Analysis of protein and RNA sequence
Our work has centred around the idea that there are a finite number of families of protein and RNA genes. We wish to enumerate all of these families to gain an understanding of how complex biological processes have evolved from a relatively small number of components. We have produced a number of widely used biological database resources such as Pfam, Rfam, TreeFam and MEROPS to collect and analyse these families of molecules. Over the years we have published a large number of novel protein domains and families of particularly high interest. For example, we discovered the Paz and Piwi domains which allowed us to identify the Dicer proteins as having an important role in RNAi several months before this was experimentally verified. More recently, we showed that the scramblase genes may act as membrane tethered transcription factors.

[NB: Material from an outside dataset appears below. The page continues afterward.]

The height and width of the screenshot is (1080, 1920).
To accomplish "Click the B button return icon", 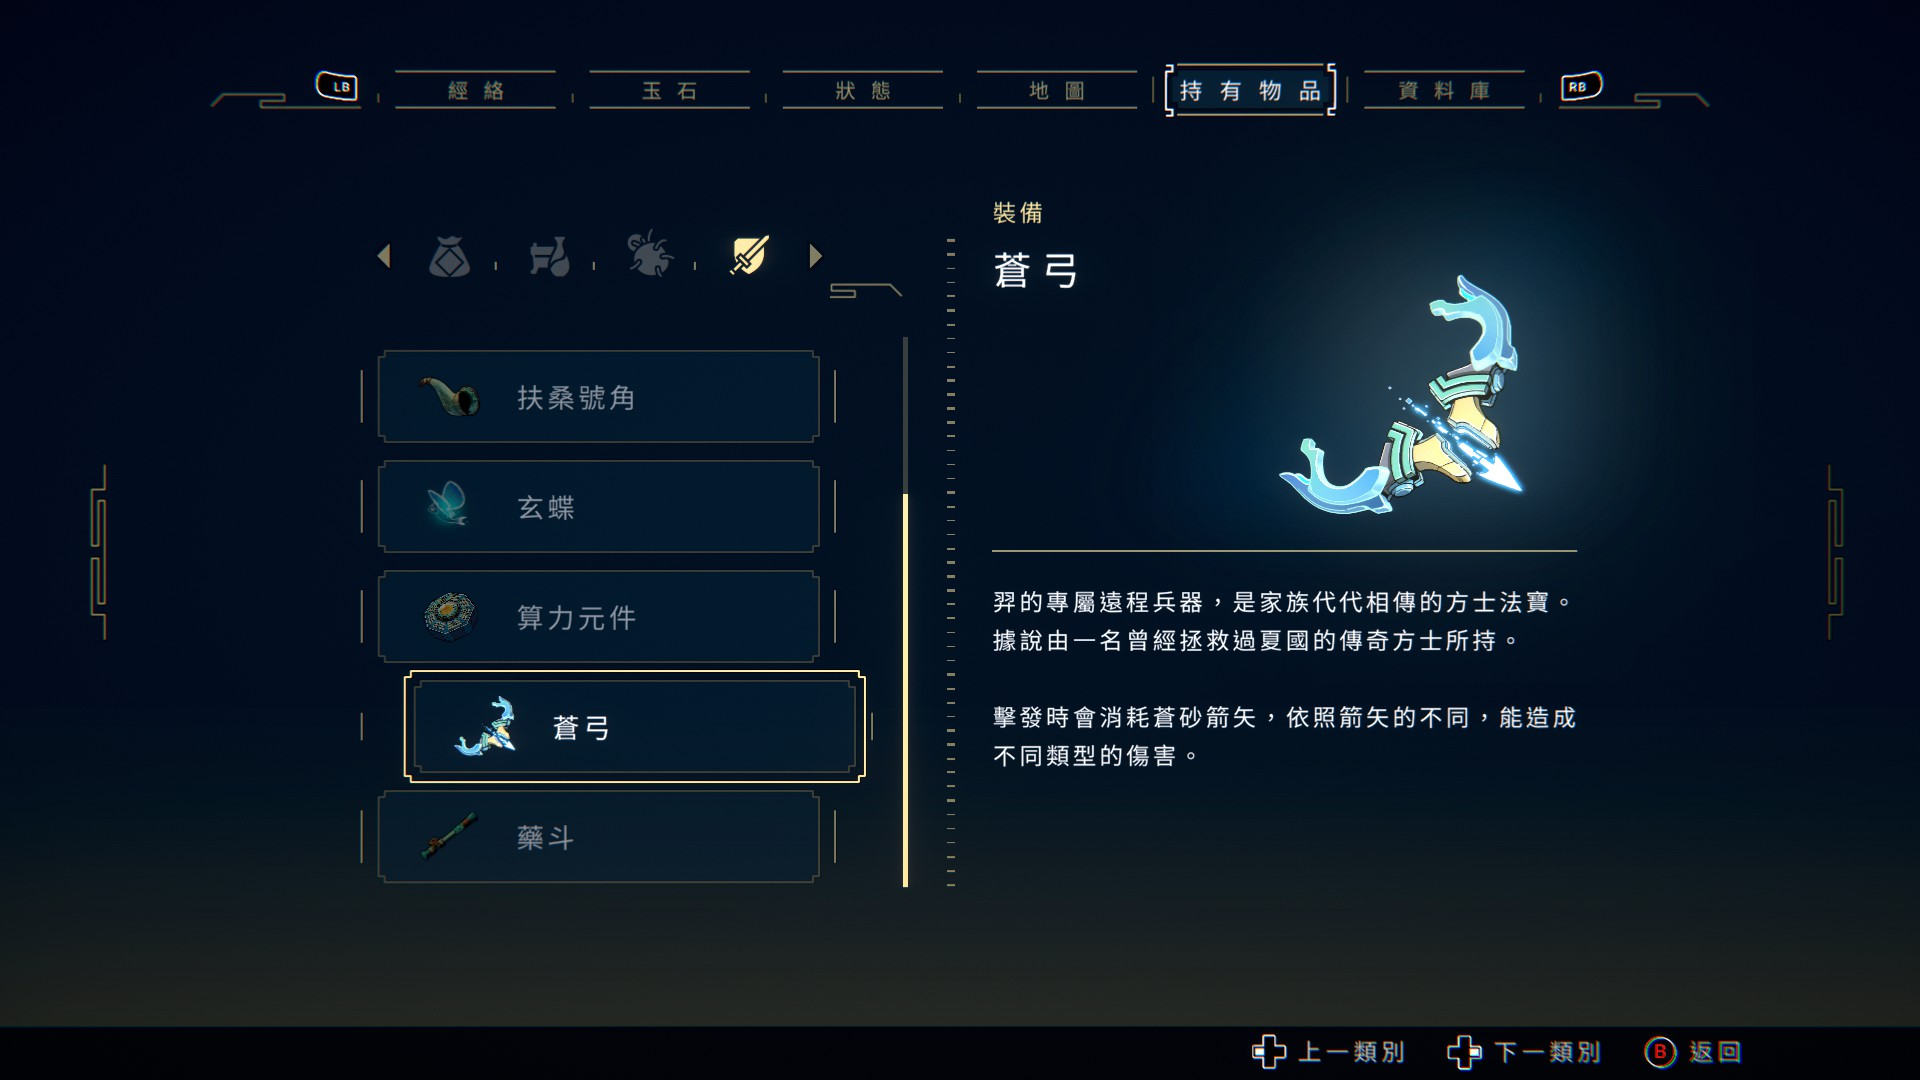I will [1660, 1052].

Our research interests focus on how proteins and non-coding RNAs interact with each other and how these interaction networks can be rewired due to disease mutations or natural variation. We are interested in how proteins have evolved through the gain and loss of new protein domains. Recently we have been involved in using Wikipedia for collecting community annotation and other biological information for biological databases. Wikipedia provides an enormous opportunity for public engagement in science and we have been encouraging scientists in a number of ways to edit Wikipedia. Current research is looking at identification of non-coding RNAs and understanding the function through computational analysis.
Future projects and goals
We will continue to develop tools and databases to understand the function and evolution of RNA and proteins. Using this data and computational analyses we aim to investigate interaction networks in two directions. Firstly, we will investigate the plasticity of the protein interaction network between individuals. To do this we will identify natural human variation such as SNPs and CNVs that rewire the protein interaction network. The second direction we will take is to explore the large and growing set of important molecular interactions involving RNA that are currently dispersed among diverse databases and experimental studies. By bringing this data together we wish to uncover the extent and evolution of the RNA interaction network compared to the protein interaction network. In another strand of our research we will develop automated techniques to identify spurious protein predictions that are polluting sequence databases. We have collected thousands of examples of proteins which are unlikely to be translated. These examples will form a good training set for machine learning techniques to identify further suspicious proteins.